AIM OF THE EXERCISE.
Each line from the one containing "You are a GUI" through the last line of the records is to be repeated exactly, with all pictures left out.

--- SOURCE DATA ---

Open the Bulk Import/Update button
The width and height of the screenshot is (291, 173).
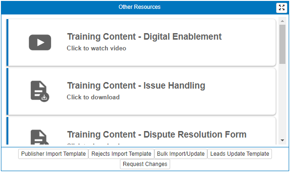click(181, 154)
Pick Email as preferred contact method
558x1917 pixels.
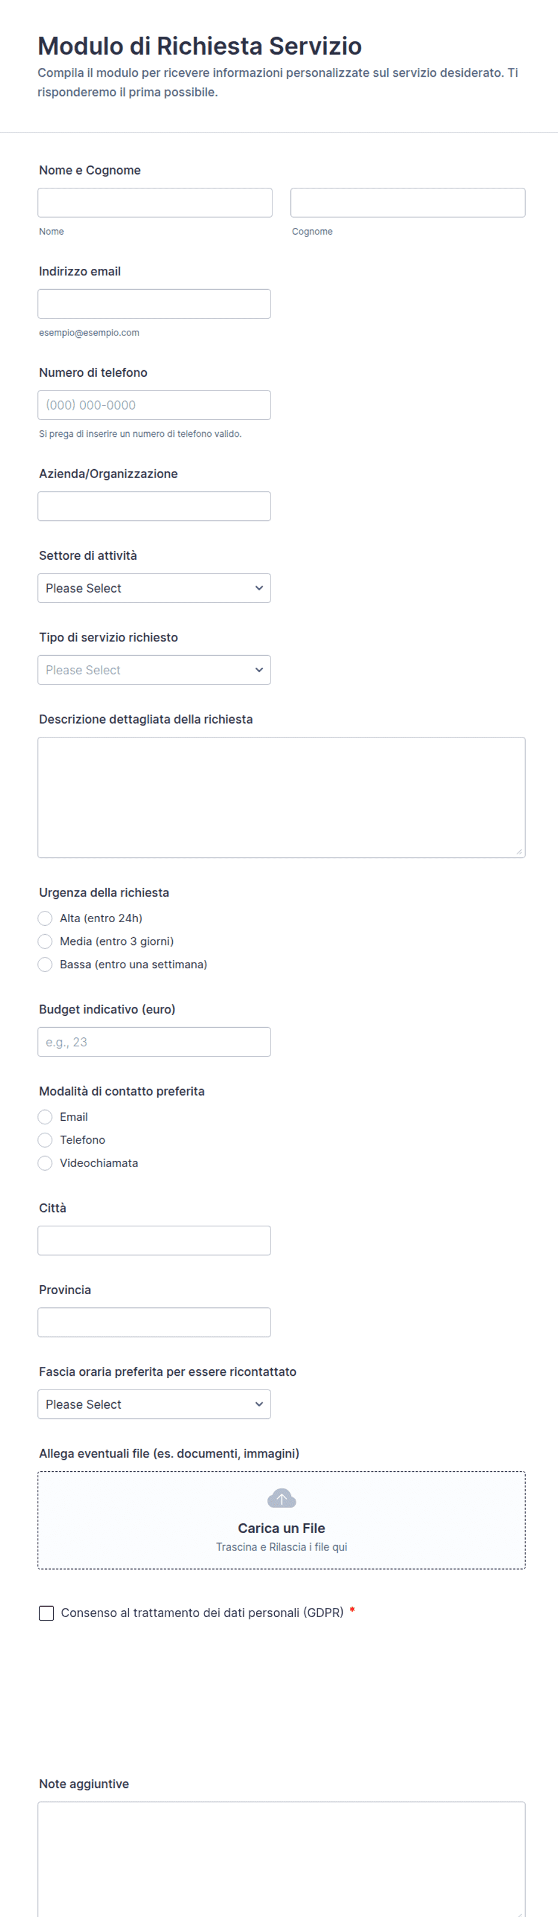45,1117
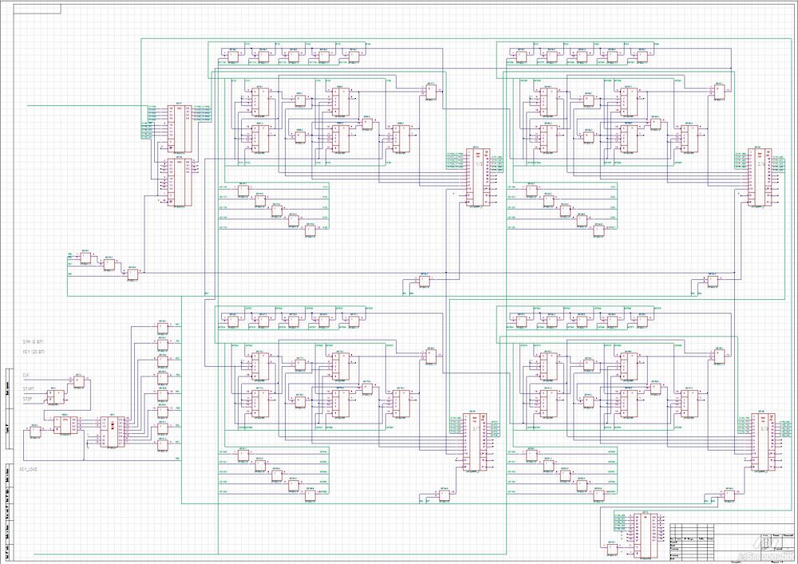This screenshot has height=564, width=798.
Task: Click the KEY_LOAD input label
Action: tap(30, 470)
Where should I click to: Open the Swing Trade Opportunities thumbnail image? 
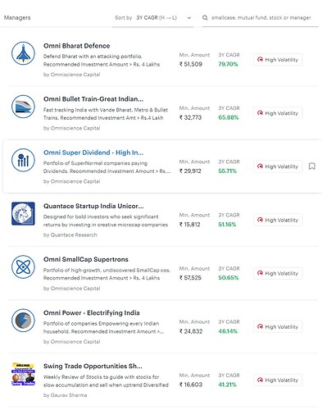[x=23, y=374]
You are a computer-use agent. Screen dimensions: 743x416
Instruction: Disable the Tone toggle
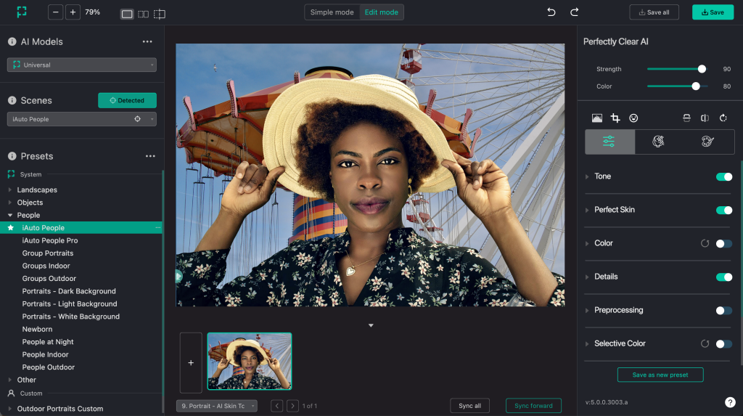click(x=723, y=176)
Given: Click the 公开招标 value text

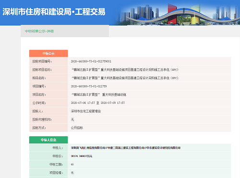Looking at the screenshot, I should pyautogui.click(x=77, y=128).
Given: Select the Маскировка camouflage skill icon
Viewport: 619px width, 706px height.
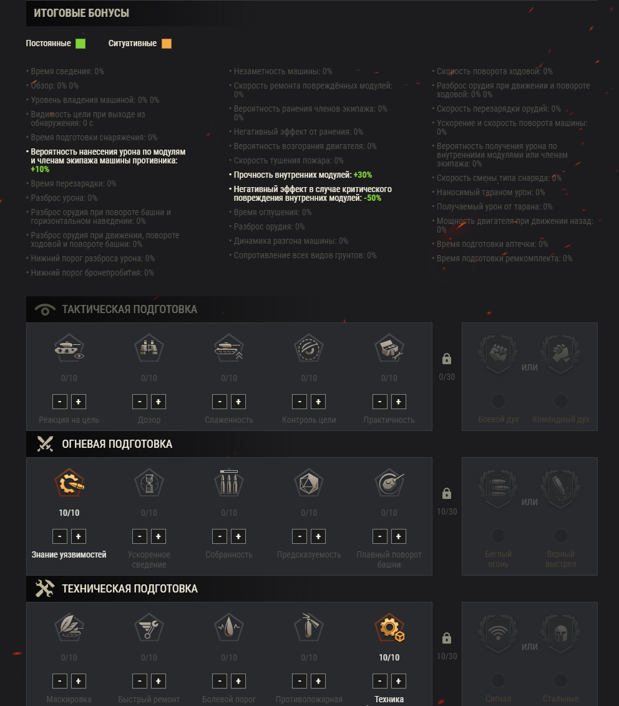Looking at the screenshot, I should [x=69, y=627].
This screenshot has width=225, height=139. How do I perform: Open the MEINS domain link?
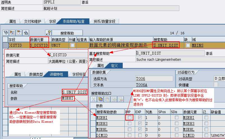pos(198,45)
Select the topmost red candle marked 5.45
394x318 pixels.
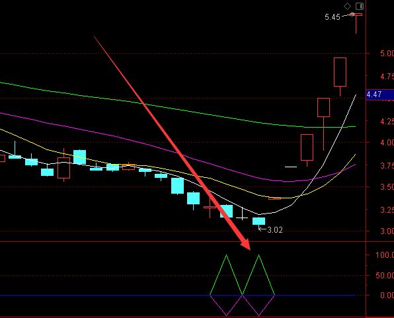(356, 22)
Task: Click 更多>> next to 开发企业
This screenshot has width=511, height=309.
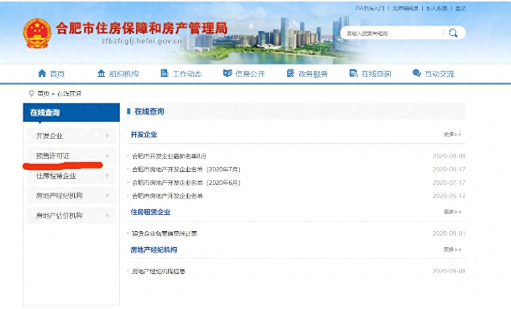Action: (x=452, y=134)
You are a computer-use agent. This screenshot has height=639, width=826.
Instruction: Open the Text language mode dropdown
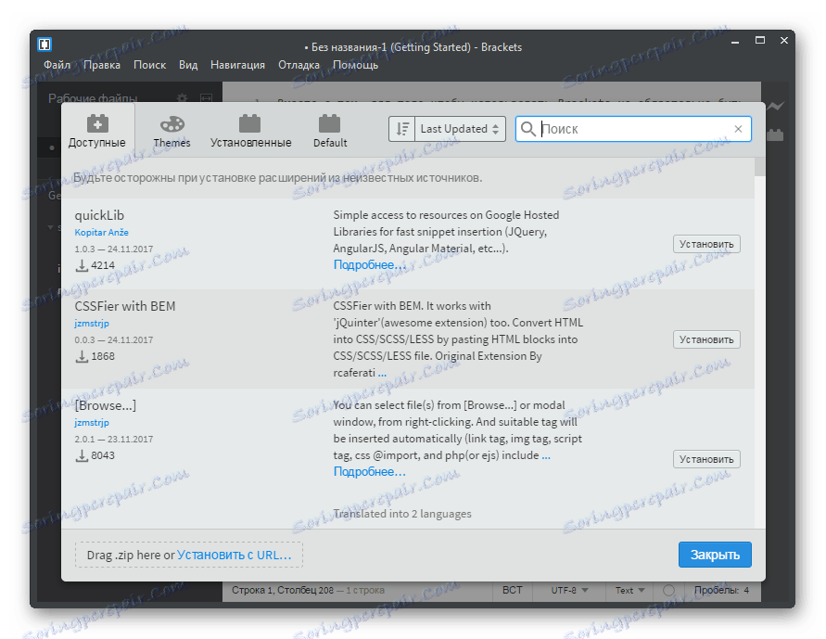(629, 590)
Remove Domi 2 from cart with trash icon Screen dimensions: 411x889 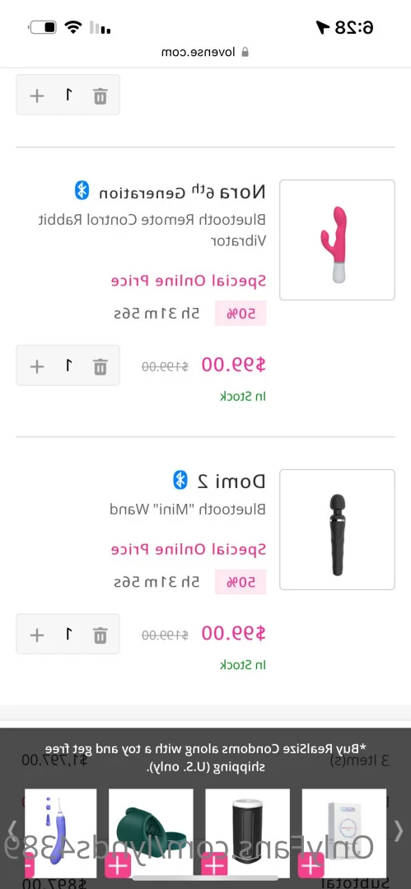pyautogui.click(x=100, y=635)
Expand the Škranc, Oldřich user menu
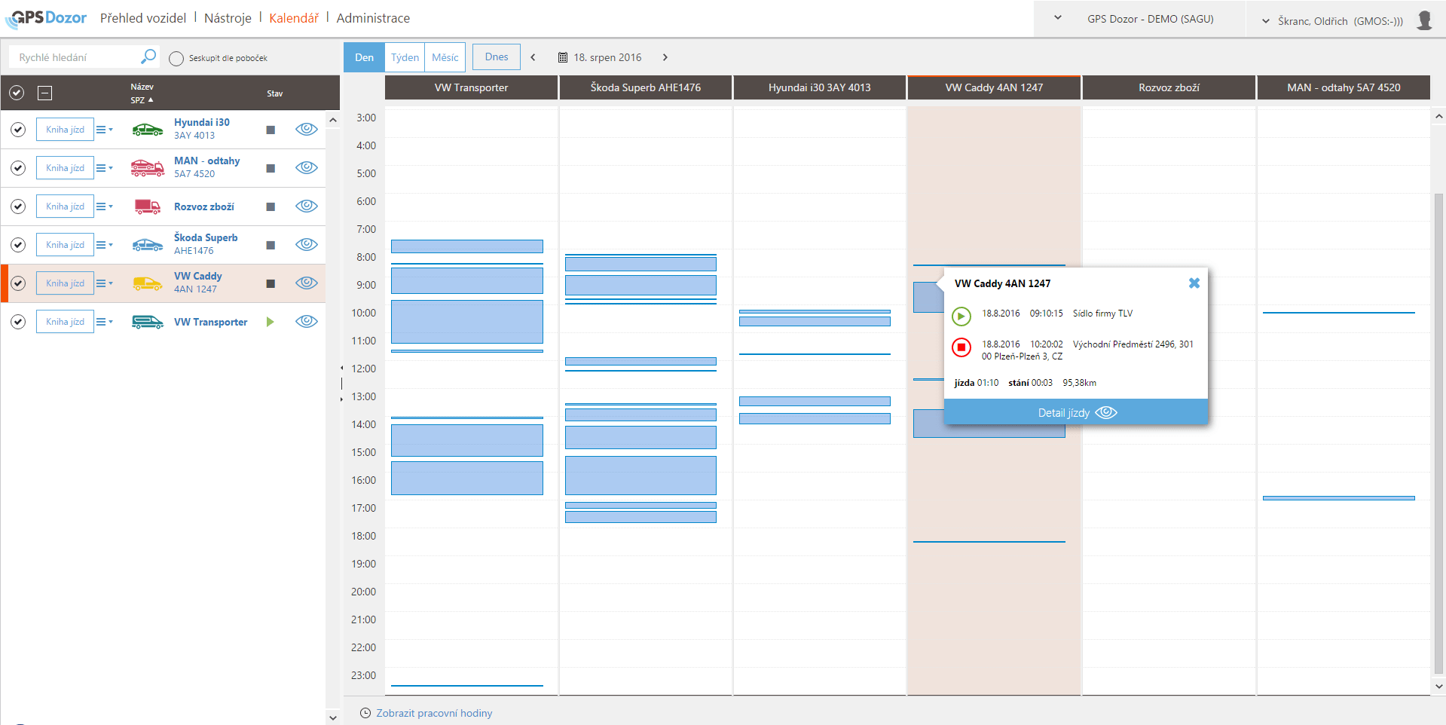The image size is (1446, 725). click(1265, 21)
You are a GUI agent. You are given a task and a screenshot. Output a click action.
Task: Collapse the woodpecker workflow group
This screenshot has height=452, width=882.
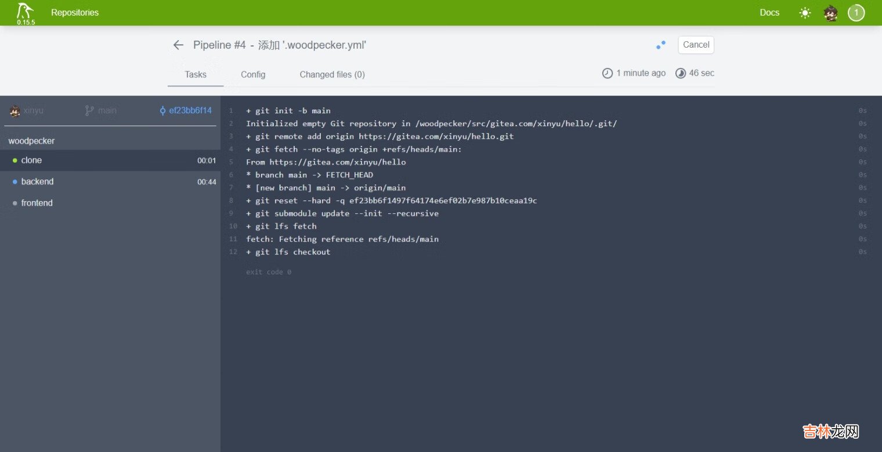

---

ANSWER SECTION.
You are a GUI agent. You are given a task and a screenshot. Output a click action.
Task: Collapse the woodpecker workflow group
This screenshot has height=452, width=882.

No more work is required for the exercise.